Peter (III) from the kindred Csák (; d. before 1350) was a Hungarian noble, who served as master of the horse between 1314 and 1317. He was the ancestor of the Dombai noble family.

Biography

He was born into the Trencsén branch of the gens Csák as the second son of Stephen II. He had three siblings: Mark II, Stephen III and a sister, who married Roland III Rátót, son of palatine Roland II Rátót. Peter III had three sons: Ladislaus, Peter IV and Dominic, who took the Dombai surname.

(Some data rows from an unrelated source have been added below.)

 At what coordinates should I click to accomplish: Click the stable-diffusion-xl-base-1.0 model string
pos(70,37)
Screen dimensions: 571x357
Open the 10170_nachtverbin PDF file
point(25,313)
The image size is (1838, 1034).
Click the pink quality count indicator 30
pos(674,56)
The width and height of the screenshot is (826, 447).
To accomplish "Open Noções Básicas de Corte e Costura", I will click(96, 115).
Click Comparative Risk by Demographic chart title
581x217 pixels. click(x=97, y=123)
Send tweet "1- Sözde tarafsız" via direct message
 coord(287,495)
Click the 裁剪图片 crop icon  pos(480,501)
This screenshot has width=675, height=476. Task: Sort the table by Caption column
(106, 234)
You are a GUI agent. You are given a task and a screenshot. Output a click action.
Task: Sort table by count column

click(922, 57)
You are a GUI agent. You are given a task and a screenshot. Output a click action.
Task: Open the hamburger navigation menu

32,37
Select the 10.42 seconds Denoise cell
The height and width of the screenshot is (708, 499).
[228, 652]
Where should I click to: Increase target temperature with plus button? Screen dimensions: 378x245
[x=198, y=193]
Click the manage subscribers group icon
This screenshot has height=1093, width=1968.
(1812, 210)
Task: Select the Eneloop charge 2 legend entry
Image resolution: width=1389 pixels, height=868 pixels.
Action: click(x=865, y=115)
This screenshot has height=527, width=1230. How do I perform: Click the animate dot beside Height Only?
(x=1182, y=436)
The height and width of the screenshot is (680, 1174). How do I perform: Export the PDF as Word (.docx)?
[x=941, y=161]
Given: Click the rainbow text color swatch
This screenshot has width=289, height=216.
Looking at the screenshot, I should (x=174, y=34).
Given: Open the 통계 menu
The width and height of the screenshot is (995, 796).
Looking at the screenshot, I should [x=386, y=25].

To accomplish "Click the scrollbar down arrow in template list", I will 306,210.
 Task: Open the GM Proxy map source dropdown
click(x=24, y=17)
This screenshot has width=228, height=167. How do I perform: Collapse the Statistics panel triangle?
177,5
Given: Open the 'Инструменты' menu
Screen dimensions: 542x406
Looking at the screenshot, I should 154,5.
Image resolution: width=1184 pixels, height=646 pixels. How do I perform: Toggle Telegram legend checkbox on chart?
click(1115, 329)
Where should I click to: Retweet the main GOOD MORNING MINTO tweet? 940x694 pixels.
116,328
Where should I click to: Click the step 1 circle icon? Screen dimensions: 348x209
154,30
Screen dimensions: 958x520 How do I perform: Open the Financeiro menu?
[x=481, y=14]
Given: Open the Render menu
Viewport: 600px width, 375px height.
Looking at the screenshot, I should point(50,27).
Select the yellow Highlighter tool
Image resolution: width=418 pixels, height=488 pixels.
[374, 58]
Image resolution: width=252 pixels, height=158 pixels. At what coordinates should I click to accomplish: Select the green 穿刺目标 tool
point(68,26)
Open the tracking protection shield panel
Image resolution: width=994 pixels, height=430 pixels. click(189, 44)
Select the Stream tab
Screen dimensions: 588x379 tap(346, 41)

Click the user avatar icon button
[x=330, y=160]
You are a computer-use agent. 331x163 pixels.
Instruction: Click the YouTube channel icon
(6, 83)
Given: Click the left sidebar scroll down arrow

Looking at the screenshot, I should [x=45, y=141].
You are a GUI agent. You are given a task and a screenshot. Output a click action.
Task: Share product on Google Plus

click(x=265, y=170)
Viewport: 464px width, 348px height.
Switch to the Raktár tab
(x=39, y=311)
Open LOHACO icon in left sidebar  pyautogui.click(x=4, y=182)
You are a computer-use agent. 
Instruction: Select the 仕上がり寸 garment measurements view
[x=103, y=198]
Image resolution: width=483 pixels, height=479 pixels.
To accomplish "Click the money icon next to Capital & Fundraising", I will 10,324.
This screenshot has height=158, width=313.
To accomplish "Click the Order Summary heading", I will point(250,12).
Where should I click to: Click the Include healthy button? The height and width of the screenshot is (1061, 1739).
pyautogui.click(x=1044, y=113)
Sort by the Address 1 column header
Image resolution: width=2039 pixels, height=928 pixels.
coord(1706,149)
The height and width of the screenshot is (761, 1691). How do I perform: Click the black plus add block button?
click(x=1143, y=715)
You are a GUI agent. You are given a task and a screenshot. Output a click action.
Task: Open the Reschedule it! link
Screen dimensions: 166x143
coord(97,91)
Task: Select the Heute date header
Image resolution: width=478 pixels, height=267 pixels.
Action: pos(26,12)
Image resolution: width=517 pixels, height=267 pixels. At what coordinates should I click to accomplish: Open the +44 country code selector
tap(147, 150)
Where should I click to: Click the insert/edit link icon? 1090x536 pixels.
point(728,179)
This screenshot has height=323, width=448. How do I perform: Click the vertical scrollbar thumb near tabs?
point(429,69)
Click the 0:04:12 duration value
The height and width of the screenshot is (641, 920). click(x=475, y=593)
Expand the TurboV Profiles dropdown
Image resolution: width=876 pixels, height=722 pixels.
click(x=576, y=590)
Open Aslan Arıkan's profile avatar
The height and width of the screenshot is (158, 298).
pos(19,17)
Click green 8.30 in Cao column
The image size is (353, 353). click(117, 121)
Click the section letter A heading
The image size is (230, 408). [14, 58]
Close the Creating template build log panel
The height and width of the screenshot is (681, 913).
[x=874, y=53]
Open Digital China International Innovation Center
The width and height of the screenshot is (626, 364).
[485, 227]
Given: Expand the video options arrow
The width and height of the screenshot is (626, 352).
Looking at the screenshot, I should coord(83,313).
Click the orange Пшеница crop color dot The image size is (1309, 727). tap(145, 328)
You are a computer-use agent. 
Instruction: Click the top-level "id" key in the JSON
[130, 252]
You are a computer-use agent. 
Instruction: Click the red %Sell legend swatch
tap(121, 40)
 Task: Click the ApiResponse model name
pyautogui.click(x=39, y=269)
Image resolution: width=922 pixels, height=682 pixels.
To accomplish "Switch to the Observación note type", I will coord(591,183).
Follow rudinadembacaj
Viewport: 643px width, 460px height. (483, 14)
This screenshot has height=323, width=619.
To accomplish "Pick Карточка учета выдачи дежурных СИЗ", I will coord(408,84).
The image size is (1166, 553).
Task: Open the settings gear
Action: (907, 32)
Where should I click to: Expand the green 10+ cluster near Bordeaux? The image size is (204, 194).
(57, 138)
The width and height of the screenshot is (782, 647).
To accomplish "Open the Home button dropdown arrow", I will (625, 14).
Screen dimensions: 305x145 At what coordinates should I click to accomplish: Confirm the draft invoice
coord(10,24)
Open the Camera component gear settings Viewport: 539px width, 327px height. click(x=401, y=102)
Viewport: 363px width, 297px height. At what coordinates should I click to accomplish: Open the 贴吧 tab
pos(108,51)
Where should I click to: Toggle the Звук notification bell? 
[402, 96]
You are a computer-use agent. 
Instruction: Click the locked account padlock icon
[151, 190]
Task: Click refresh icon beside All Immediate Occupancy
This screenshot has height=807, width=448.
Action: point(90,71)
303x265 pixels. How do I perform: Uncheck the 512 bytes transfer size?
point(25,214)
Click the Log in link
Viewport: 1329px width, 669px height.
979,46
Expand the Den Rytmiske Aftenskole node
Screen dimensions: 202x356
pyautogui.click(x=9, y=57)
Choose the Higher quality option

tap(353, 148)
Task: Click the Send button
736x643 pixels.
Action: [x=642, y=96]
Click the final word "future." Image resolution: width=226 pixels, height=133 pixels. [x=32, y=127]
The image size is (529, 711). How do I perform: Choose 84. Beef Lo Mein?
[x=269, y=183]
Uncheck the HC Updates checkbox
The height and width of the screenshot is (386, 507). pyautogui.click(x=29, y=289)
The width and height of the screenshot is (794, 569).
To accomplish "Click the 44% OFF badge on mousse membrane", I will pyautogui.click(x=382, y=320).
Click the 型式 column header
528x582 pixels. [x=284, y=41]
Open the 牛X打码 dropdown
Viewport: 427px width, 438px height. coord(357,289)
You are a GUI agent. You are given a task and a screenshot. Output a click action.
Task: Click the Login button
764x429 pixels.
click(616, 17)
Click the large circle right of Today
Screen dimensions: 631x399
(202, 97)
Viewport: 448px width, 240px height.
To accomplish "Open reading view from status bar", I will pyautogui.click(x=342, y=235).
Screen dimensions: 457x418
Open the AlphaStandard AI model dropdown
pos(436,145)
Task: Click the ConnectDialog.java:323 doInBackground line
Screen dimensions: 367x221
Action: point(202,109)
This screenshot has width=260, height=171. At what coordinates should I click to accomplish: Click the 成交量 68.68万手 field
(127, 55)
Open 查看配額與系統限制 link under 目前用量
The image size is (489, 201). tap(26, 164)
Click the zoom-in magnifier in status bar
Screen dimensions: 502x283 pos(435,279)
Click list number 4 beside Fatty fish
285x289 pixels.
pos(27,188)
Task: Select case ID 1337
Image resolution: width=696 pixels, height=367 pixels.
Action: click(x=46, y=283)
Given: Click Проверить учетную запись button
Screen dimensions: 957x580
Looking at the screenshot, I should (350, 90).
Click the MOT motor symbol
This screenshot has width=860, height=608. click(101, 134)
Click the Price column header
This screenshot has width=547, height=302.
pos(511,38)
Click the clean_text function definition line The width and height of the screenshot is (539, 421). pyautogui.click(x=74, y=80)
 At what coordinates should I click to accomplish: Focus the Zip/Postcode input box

After the death of their father, Peter and his brother, Mark II attended the second coronation of Charles I on 15 June 1309, continuing Stephen's political orientation. According to a royal charter in 1326, Charles I retook Csókakő (Fejér County), Bátorkő, Csesznek (Veszprém County) and Gesztes (Komárom County) castles and the belonging approximately 40 villages from Peter III and Stephen III. The king donated Dombó and Nyék (Tolna County) to the Csák clan as compensation. The Dombai family ascended from here.

References

Sources
  Engel, Pál (1996). Magyarország világi archontológiája, 1301–1457, I. ("Secular Archontology of Hungary, 1301–1457, Volume I"). História, MTA Történettudományi Intézete. Budapest. 
  Kristó, Gyula (1986). Csák Máté ("Matthew Csák"). Magyar História, Gondolat. Budapest. 

Peter 03
13th-century Hungarian people
14th-century Hungarian people
Masters of the horse (Kingdom of Hungary)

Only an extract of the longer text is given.